(What you should do) Arrange the lines of the listing as a numbered list with blank lines left out, beginning at the line that contains "Describe the element at coordinates (213, 493)" and stopping after the line that contains "The width and".

(Material for this task)

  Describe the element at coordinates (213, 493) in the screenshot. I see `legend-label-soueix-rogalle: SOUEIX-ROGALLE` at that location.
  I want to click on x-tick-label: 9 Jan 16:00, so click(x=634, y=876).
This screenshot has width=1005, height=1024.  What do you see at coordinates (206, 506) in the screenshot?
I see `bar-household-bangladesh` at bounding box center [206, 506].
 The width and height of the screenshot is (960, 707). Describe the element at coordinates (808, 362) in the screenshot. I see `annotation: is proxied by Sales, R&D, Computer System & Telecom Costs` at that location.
* * *
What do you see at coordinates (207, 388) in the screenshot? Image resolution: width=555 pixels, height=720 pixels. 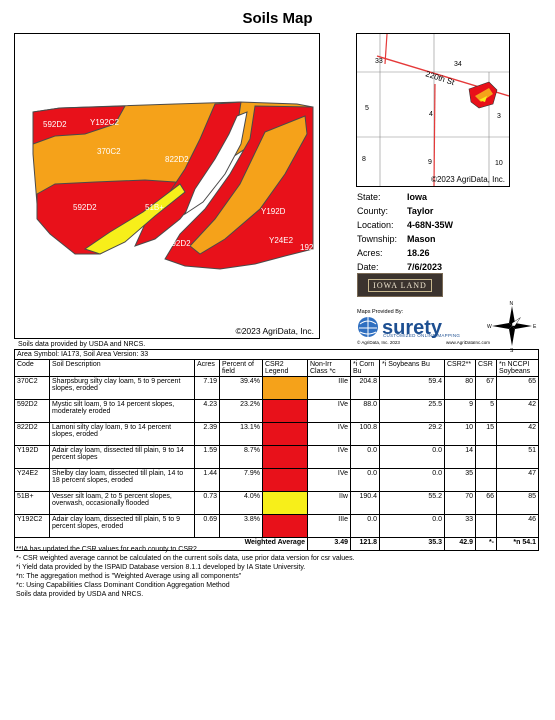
...
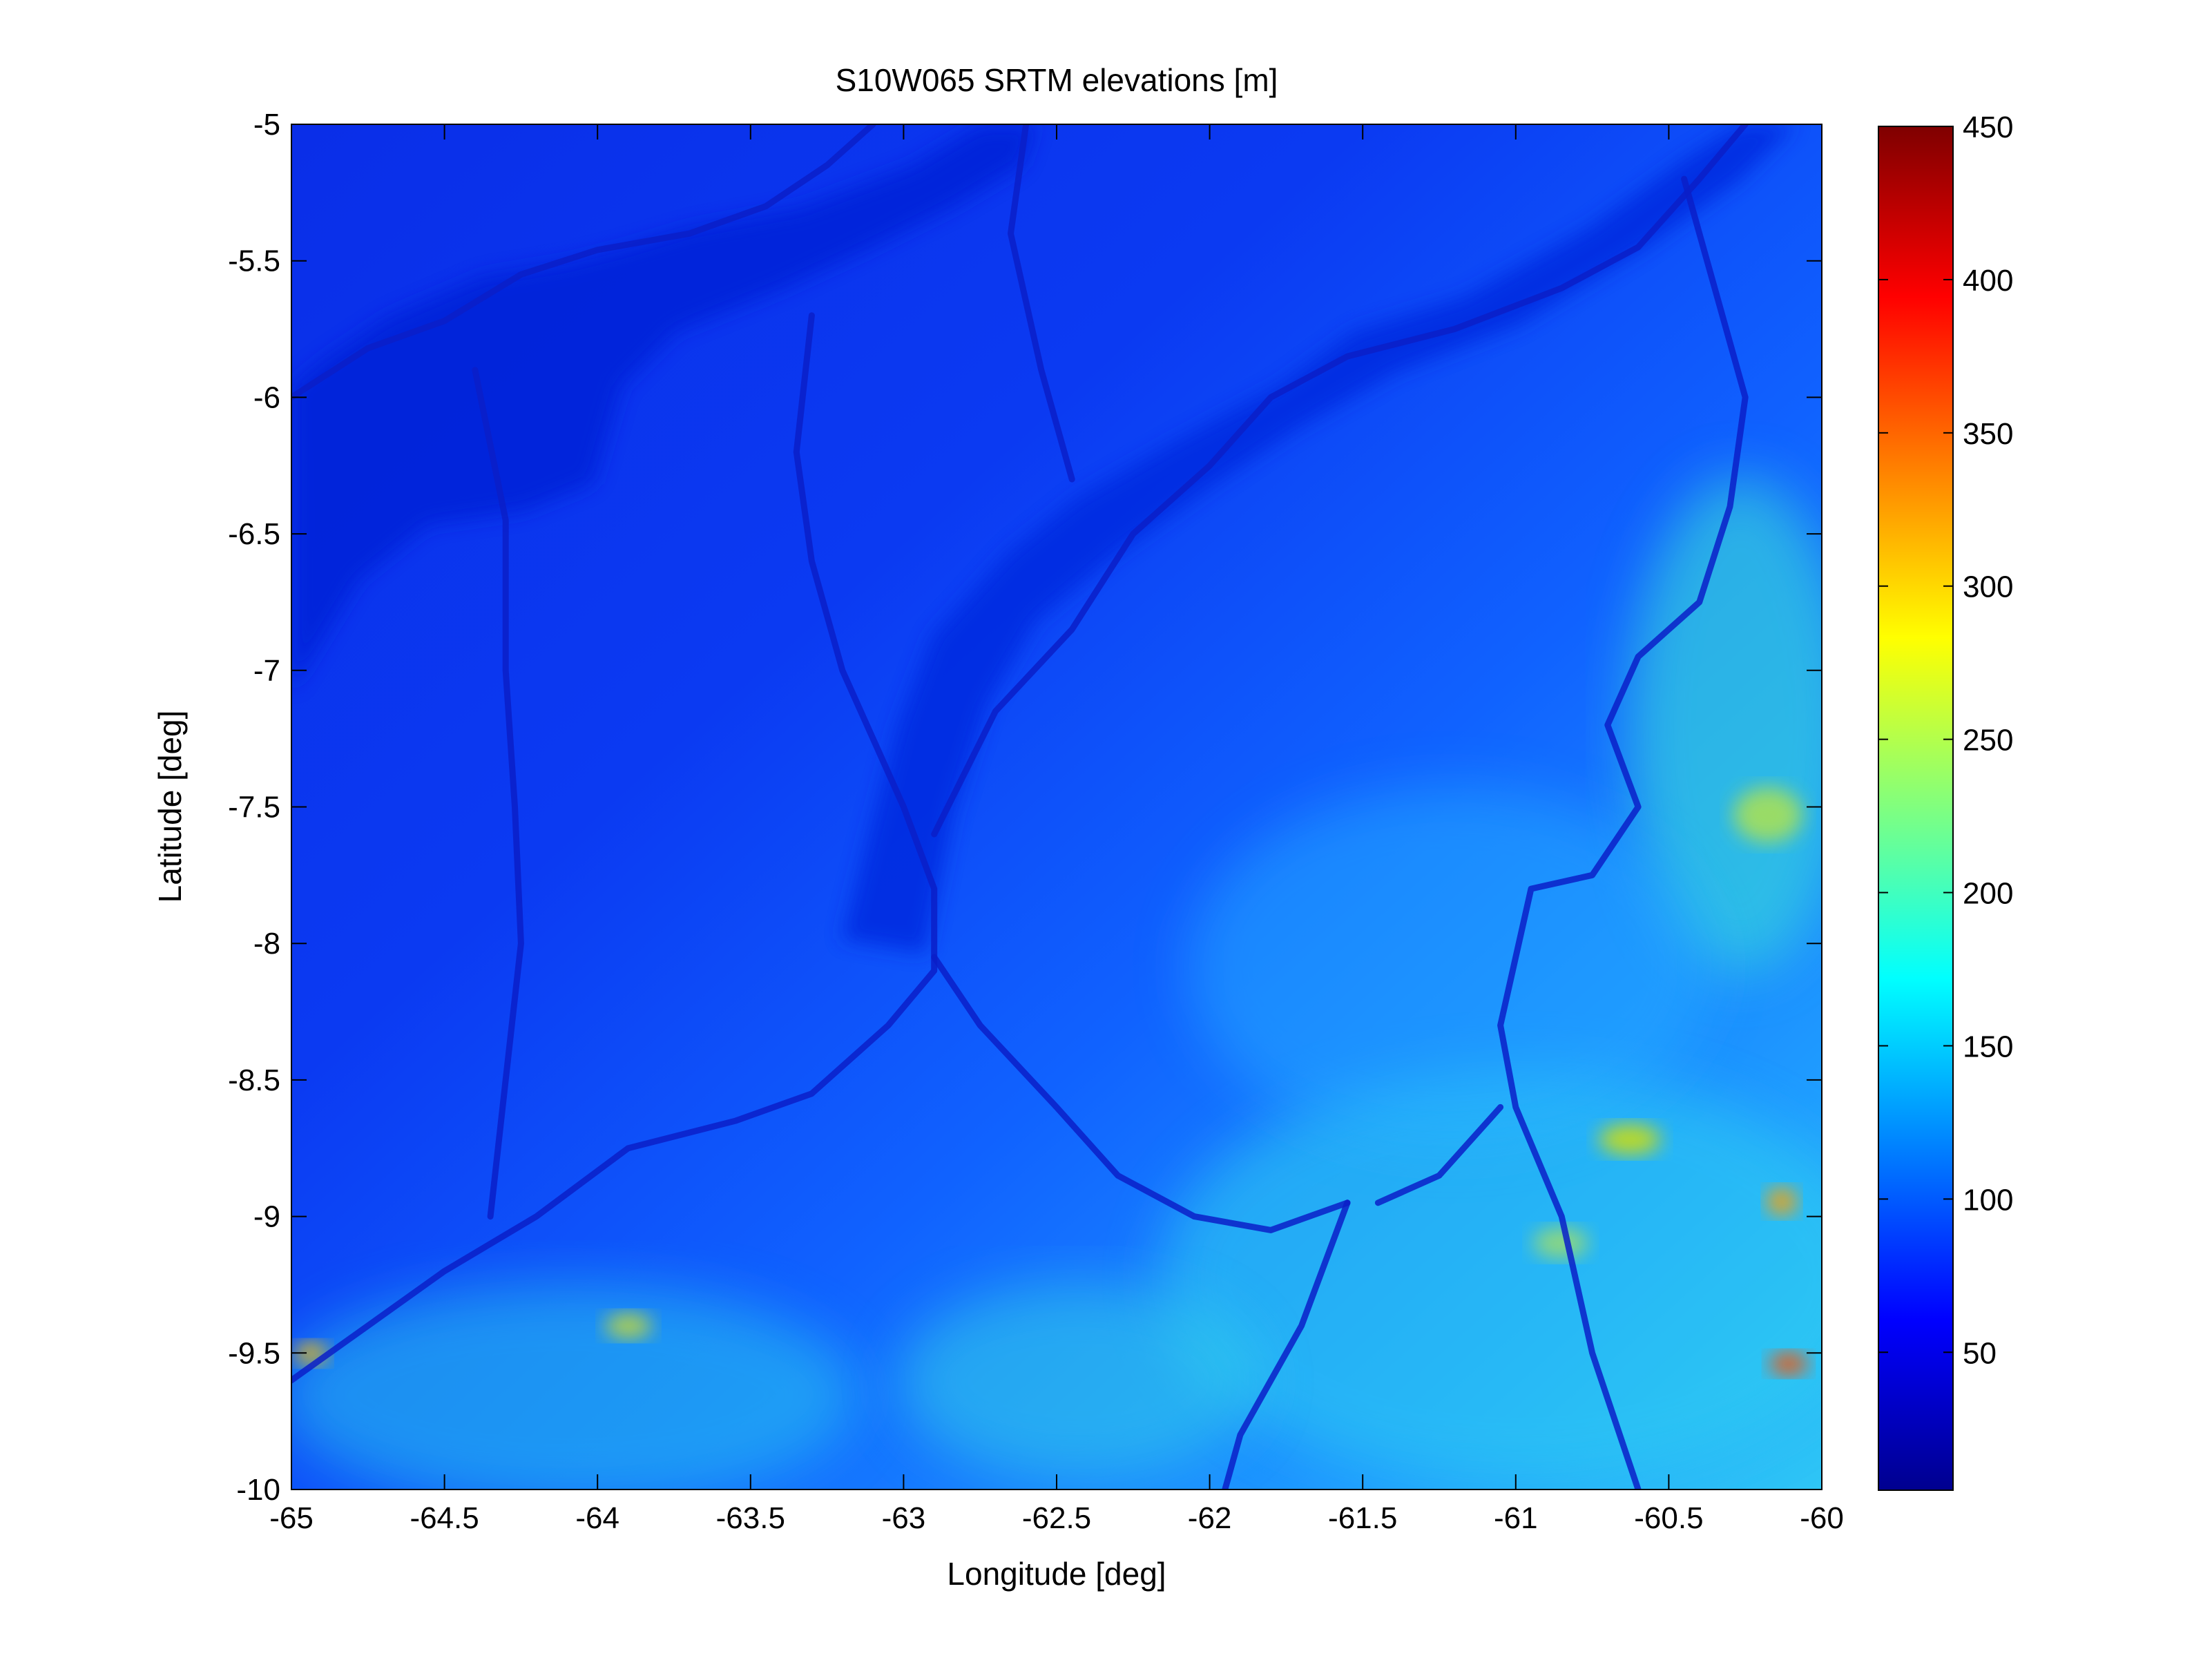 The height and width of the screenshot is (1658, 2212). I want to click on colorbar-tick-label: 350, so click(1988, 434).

(Reply to the exercise)
1.   Describe the element at coordinates (213, 493) in the screenshot. I see `legend-label-soueix-rogalle: SOUEIX-ROGALLE` at that location.
2.   I want to click on x-tick-label: 9 Jan 16:00, so click(x=634, y=876).
3. This screenshot has width=1005, height=1024.  What do you see at coordinates (206, 506) in the screenshot?
4. I see `bar-household-bangladesh` at bounding box center [206, 506].
5.  The width and height of the screenshot is (960, 707). Describe the element at coordinates (808, 362) in the screenshot. I see `annotation: is proxied by Sales, R&D, Computer System & Telecom Costs` at that location.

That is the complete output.